Share your dilemmas and get honest opinions from other Mumsnetters.

Do I pay for the damage I caused?

395 replies

GogglesM · 01/09/2022 21:14

18 months ago, whilst reversing out of my boyfriend's drive, I accidentally scraped his car with my own. I was, of course, mortified and I offered at the time to go through my insurance and make a claim, or to pay to repair it privately. He told me not to worry about it and it hasn't been mentioned since.

My boyfriends car is on finance and he is now giving it back to the dealership and he is hoping to use his car to negotiate a deal on a new car. He recently got all of the scrapes repaired (including the one I caused) and it cost him just shy of £1,000. There was no mention of me paying anything towards this until after he had got the bill and had already paid. He is now asking me for a contribution of £300 towards the cost, for the scrape I caused. I've said that I'm happy to go through the insurance, but, even though I did offer cash 18 months ago, I now cannot afford to pay privately for the repair due to the cost of living. My boyfriend doesn't want to go through the insurance as he has had to make a claim recently and he worries it will affect his excess and future insurance costs. He's also said it is a lot of hassle to go through the insurance.

I do also find it a little odd to be asking for the money 18 months on, but that's by the by, and I haven't said that to him. Our relationship has moved on to the point where we will be buying a house together soon and it is serious. There's also a large wage disparity between us, I earn a modest wage with a benefit top up and he earns over £100k. That's not to say I shouldn't pay for damage I have caused, it's just the whole situation feels a bit off to me, especially to be asking for the money now so long after the incident.

What would you do in this situation?

OP posts:
Maryminx · 02/09/2022 19:17

Don’t move in with this guy! U offered 18mths ago.

billy1966 · 02/09/2022 19:25

GogglesM · 01/09/2022 22:25

He's said there is no breakdown of costs, the bill is not itemised, so he can't tell me the exact amount.

He's some mean CF trying to catch you for 30% of a bill 18months later.

His real personality is seeping out.

I bet you he is the type that would want everything 50/50 while doing fxxk all housework or cooking.

The type who thinks marriage isn't a good idea, but wants the woman to perform the traditional role without it, whilst being modern enough to want her to 100% pay her way.

Mean men are always out for themselves and what works best for them.

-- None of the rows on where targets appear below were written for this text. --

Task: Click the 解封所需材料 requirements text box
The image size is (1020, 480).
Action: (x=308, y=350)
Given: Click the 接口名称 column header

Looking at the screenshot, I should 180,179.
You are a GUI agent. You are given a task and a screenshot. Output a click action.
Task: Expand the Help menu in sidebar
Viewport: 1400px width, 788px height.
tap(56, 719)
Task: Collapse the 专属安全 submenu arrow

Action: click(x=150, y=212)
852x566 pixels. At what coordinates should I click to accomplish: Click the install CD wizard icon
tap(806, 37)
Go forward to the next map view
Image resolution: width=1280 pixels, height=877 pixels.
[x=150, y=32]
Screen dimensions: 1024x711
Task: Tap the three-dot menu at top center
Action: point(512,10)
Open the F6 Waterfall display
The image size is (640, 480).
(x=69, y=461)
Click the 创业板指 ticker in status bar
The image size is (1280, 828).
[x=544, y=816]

House skivvy and cook, pays 50% of everything and he doesn't have to marry her.

Yuk.

BeggarsMeddle · 02/09/2022 19:26

FawnDrench · 01/09/2022 22:34

Stop focusing on the car scratch money and read the far more important message behind it.
He is trying to manipulate you.

Walk away.

THIS. With bells on it.

It's making you feel very uneasy for a good reason. He will see to it that you are wrong-footed financially at every turn. I would not move in with him.

If the positions were reversed and you earned £100k and he damaged your car 18 months' ago would you be asking him for £300? Nope, because you're not tighter than fish's backside.

Shelovespawpatrol · 02/09/2022 19:32

He's showing you exactly what he will be like if you move in together and buy a house. I would see this as a blessing that it happened to show you what to expect.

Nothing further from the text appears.